Read more: The legacy of John Nash and his theory of equilibrium


For example, consider two manufacturers of pharmaceuticals of which they are the only ones who know the effectiveness. Half of their market is made up of customers who will only buy pharmaceuticals that they feel are likely to work well. The other half want their drugs to work too, but they will also buy if it only partially works.

In this case, each manufacturer has an incentive not to disclose information about the effectiveness of their product, even though they and consumers would be better off if they and the rival revealed more information. It’s like the consequences of unilateral action as A Beautiful Mind shows.

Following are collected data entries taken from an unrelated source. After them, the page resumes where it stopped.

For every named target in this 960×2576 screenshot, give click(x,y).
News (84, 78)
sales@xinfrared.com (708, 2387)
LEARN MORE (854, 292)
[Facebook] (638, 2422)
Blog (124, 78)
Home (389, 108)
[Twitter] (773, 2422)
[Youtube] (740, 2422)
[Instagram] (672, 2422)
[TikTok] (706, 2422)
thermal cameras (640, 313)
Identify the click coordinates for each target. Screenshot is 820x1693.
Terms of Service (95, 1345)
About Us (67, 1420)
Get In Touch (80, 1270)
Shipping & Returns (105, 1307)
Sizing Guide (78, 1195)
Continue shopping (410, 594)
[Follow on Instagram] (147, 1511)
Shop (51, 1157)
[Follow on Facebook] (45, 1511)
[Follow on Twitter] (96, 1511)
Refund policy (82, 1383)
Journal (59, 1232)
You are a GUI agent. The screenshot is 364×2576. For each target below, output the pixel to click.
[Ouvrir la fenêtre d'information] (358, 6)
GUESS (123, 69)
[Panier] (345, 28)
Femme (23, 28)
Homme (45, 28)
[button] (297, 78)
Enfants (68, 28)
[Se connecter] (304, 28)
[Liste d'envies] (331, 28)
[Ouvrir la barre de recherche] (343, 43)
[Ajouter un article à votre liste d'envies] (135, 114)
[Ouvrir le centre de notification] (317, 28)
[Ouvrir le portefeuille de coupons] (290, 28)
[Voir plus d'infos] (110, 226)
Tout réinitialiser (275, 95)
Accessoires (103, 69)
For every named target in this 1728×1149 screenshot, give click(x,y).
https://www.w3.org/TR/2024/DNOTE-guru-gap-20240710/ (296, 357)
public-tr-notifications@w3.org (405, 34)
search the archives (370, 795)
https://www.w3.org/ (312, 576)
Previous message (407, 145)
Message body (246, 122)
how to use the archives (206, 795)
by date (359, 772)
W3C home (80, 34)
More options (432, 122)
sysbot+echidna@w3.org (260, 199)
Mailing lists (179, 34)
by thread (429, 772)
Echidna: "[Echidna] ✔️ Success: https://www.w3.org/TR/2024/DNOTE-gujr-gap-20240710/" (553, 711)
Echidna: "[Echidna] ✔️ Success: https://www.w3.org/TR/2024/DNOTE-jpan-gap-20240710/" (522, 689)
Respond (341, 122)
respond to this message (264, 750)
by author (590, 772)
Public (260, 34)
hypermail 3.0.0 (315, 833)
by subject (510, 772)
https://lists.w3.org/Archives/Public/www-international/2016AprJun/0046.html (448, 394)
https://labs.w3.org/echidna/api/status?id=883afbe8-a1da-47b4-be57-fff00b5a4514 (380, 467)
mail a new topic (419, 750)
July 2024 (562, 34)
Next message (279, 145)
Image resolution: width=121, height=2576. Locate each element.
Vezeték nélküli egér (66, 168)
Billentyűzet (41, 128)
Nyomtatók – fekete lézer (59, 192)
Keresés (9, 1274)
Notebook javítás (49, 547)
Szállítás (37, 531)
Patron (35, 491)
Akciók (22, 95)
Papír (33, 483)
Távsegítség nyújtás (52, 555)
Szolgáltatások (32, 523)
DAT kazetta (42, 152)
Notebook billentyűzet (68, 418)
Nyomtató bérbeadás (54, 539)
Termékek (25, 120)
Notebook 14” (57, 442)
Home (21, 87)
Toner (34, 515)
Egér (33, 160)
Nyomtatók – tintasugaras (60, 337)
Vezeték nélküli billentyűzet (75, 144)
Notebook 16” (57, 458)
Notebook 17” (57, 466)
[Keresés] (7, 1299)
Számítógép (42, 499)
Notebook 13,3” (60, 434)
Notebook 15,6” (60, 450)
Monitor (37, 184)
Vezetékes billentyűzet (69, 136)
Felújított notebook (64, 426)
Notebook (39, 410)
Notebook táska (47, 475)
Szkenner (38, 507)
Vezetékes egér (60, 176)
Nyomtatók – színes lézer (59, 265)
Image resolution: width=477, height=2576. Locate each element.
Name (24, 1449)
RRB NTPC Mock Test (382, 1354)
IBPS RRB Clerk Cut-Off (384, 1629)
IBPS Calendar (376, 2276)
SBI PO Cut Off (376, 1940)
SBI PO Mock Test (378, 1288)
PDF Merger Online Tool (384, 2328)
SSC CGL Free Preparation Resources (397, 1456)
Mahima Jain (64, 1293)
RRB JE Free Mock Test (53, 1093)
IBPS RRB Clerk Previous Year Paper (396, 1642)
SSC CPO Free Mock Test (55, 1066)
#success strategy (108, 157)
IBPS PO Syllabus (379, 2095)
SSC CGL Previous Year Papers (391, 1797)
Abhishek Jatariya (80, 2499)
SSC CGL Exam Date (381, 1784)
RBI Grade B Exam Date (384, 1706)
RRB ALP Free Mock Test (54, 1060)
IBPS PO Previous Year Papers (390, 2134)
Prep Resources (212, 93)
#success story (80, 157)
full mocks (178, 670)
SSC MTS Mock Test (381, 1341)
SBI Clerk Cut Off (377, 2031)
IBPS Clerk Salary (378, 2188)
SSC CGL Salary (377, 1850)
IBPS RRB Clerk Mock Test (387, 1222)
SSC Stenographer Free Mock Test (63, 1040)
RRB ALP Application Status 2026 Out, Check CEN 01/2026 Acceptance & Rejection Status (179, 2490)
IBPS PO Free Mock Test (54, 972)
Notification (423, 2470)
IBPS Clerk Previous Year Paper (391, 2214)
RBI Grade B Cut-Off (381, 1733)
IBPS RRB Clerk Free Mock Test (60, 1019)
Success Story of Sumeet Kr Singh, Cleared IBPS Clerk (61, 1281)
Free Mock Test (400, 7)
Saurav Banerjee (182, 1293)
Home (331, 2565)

If the strategic interaction in the market for ideas takes this form, competition does not lead to winning out over the right arguments.

Gentzkow and Kamenica show that the crucial condition for competition to lead to more information to be revealed is that each shipper must be able to deviate unilaterally towards a more informative outcome for consumers. In the drug example, this would be each manufacturer disclosing the effectiveness of their own drug and that of their competitor.

Whether this happens in practice depends on important details regarding the nature of the ideas being discussed, the types of information permitted by law and, of course, whether the people receiving the information are rational.

In short, the answer to the question of whether the ideas market leads good ideas to prevail is: it depends.

Open discussion is not enough

Just because the idea market doesn’t always work, doesn’t mean it never works. There are very important non-economic reasons for valuing freedom of expression that go beyond the amount of information revealed.

But modern economics teaches us that competition in the market for ideas is different from competition in the market for ordinary goods and services. We don’t always have to conclude that heinous ideas will be thrown in the trash of history just through open discussion.